Health: The ‘Tree Man’ Bangladeshi to undergo surgery to remove branches after 20 years

The skin lesions started appearing when Bajandra was 10 years old.
A 30-year-old Bangladesh man suffering from a rare ailment called epidermodysplasia verricruciformis will finally undergo surgery after 20 years of suffering to have the “tree branches” growing on his limbs removed. The growth looks like gnarled tree branches which are actually wart-like lesions.
According to emedicine, the skin tumours are malignant or carcinomas that develop frequently in 30 to 70 percent of patients in sun-exposed areas between the ages 20 and 40. It initially appears on the face, neck, chest and arms.

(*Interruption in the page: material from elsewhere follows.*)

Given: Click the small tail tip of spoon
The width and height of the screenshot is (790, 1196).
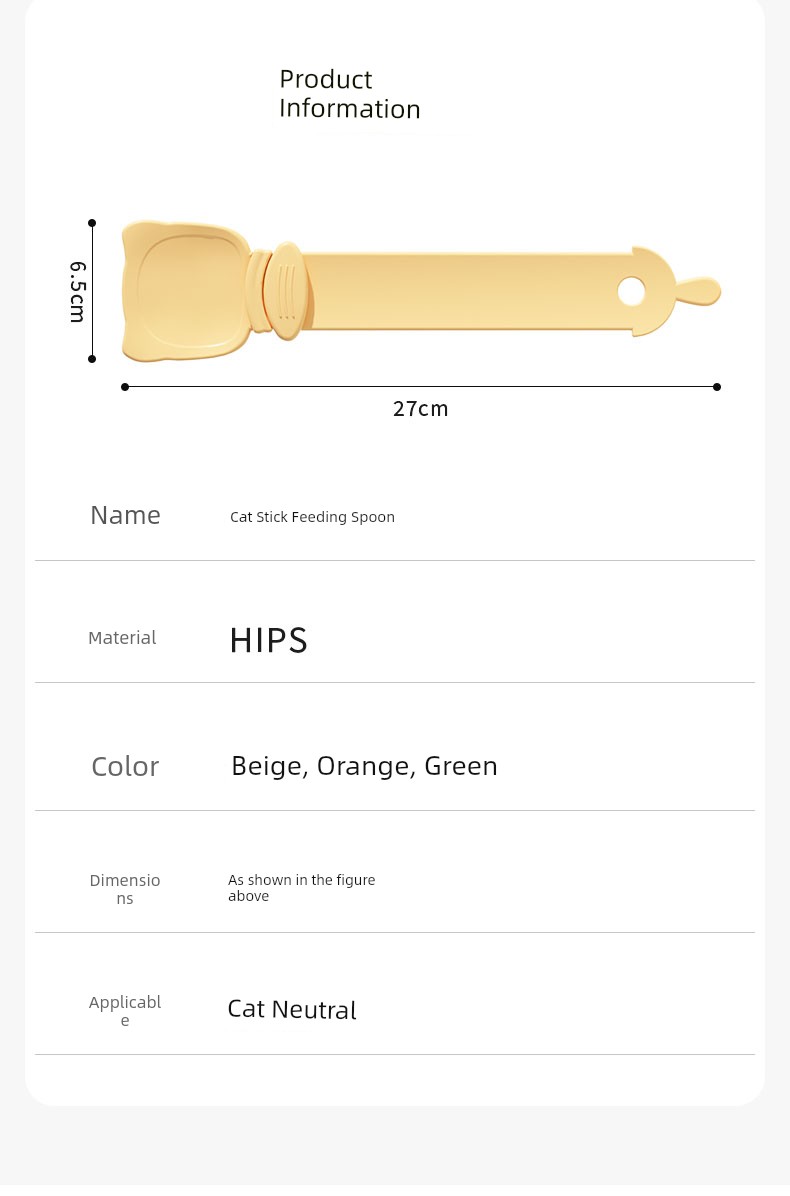Looking at the screenshot, I should [698, 292].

Called the "Tree Man" disease, it is caused by a defect in the immune system, which increases the patient’s susceptibility to human papilloma virus (HPV). Fortunately for Abul Bajandra, who first noticed the lesions when he was 10 years old, Dhaka surgeons learnt of his plight and offered to perform the surgery for free, reports CNN.
Tree Man
Samanta Lal Sen, chief coordinator of surgery at Dhaka Medical Hospital, says Bajandra’s situation is one of the most severe cases of the condition recorded not only in Bangladesh, but throughout the world. Bajandra, a rickshaw driver, has been suffering from the condition for 20 years, and as the lesions grew longer he stopped being able to carry out simple tasks like holding a toothbrush to brush his teeth or even lift a fork to bring food to his mouth.
“I lost my ability to work. There are now dozens of two- to three-inch roots in both my hands.And there are some small ones in my legs,” the ABC quotes Bajandar.
Although the surgery is a lengthy process that would mean several surgeries over half a year, Lal Sen is optimistic that the surgery would succeed. The resident of Khulna is currently preparing for the surgery that would remove about five kilogrammes of lesions which he initially thought were harmless. He is undergoing tests to make sure that if the warts, which look like roots, are removed surgically, Bajandra's major nerves would not be damaged or lead to other health problems.